"Dünyanın bekâsı yok halkın da vefâsı yok!"
02/07/2020 Perşembe Köşe yazarı S.A
"Gönlünü dünyaya bağlama, çünkü dünyanın bekâsı yoktur. Gönlünü halka
da bağlama halkın da vefâsı yoktur..."
İnsanoğlu zayıf yaratılmıştır. Dünyaya geldiğinden beri içine düştüğü
sıkıntılardan, maruz kaldığı belalardan kendisini koruyacak bir güç, bir sığınak
aramıştır. Bir yerden medet ummaya kendisini mecbur hissetmiştir. Ezelden beri
onu titreten, korkutan "Ölüm muamması"nı ve buna karşı
içine düştüğü ümitsizlik karanlığından kurtulmak için çare aramış durmuştur.

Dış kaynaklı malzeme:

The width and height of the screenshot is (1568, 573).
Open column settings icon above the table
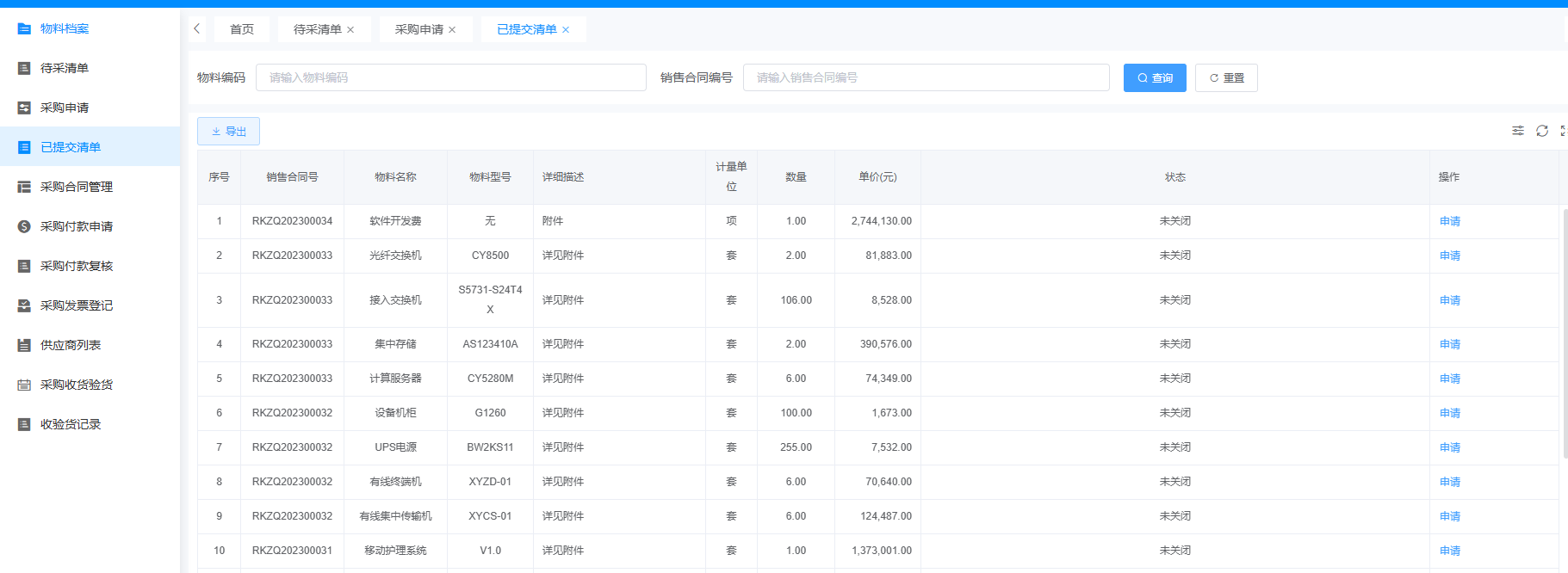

Bunun içindir ki; tarihte hiçbir kavim ve kabile yoktur ki, bir
ma'budu olmasın!..
En ilkel topluluklarda bile, tapındıkları "tanrı"ları
vardı. Kimi ağaçtan, kimi taştan kendi elleri ile yaptıkları ve şekil
verdikleri putlara tapıyor ve onlardan medet umuyorlardı. Hâlbuki,
kendileri de çok iyi biliyorlardı ki; duymayan anlamayan, iyiliği veya kötülüğü
dokunma ihtimali olmayan bu cansız varlıklardan hiçbir hayır gelmezdi.

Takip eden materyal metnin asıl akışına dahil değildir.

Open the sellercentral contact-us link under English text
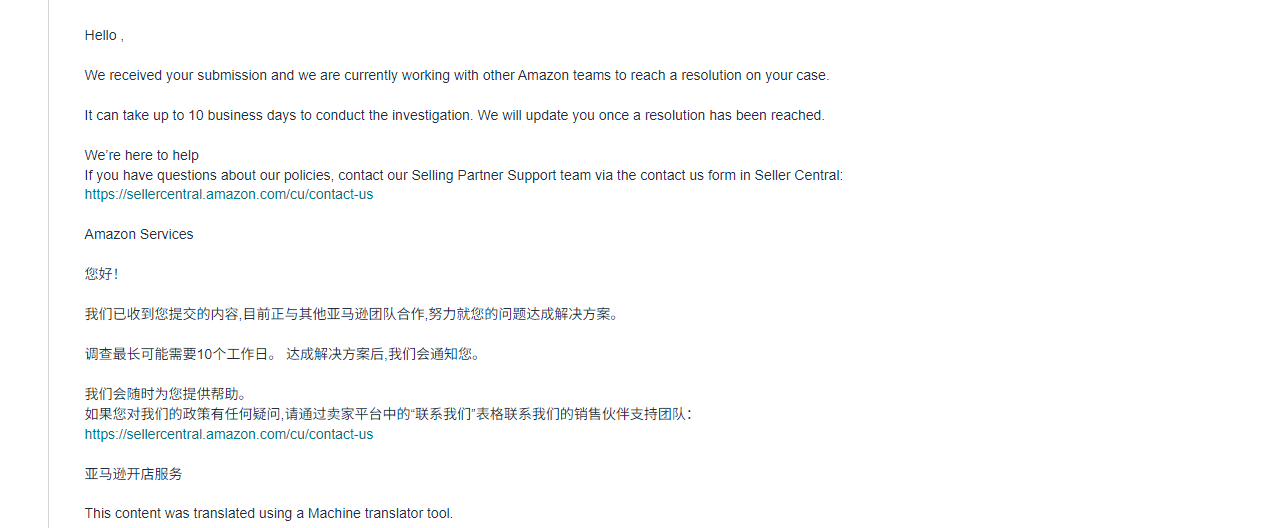 [x=228, y=194]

İçgüdülerini tatmin ve tapma ihtiyaçlarını giderebilmek için bu yolu
seçmişlerdi.
Bazı insanlar da Güneş'e, Ay'a, yıldızlara, bazı hayvanlara ve ateşe
taparak kendilerini avutuyorlardı. Ne gariptir ki, hâlâ bunlara tapanlar
mevcuttur ve sayıları da az değildir...
Rabbimiz bizim acizliğimizi bildiği için, bize doğru yolu gösteren
Peygamberler ve kitaplar gönderdi. Böylece, bizi sahte ve yalancı
mabutlardan kurtarıp, gerçek mabuda (kendisine) kavuşturdu. Bundan dolayı ne
kadar hamd etsek yine de azdır.
Nimetlerin en büyüğü, iki cihan saadetine vesile olan iman nimetine
kavuşmuş bulunuyoruz.
İnsanlar, çağımızda kendisine başka ilâhlar edinmiş, onlara tapmakla
ömürlerini heba etmektedirler. Bu yeni ilâhlar; para, makam, mevki; şan,
şöhret ve buna benzer şeylerdir.
Bir insan, makamını ilâh kabul eder ve ona taparsa, makamı da onu köle
hâline getirir. Makam elde etmek veya makamını muhafaza edebilmek için yapamayacağı
fedakârlık yoktur, her şeyini feda etmeye ve her türlü zillete katlanmaya
hazırdır.
Bu kadar çok değer verdiği dünya saltanatı ele geçse bile birkaç günlüktür.
Belli bir müddet sonra ne hayat kalır ne de saltanat... Dünya makamı,
parası, şan ve şöhreti kabrin kapısına kadardır. Değer mi onu gaye edinmeye?
İbrahim aleyhisselam gibi "Ben batan şeyleri sevmem" demeli
ve kalıcı saltanata talip olmalıyız.
Sadi-yi Şirazi buyuruyor ki: "Gönlünü dünyaya bağlama, çünkü dünyanın bekâsı yoktur. Gönlünü halka da bağlama halkın da vefâsı yoktur. Gönlünü Rabbine bağla, O'na güven, bir kul için Rabbinden daha hayırlısı yoktur."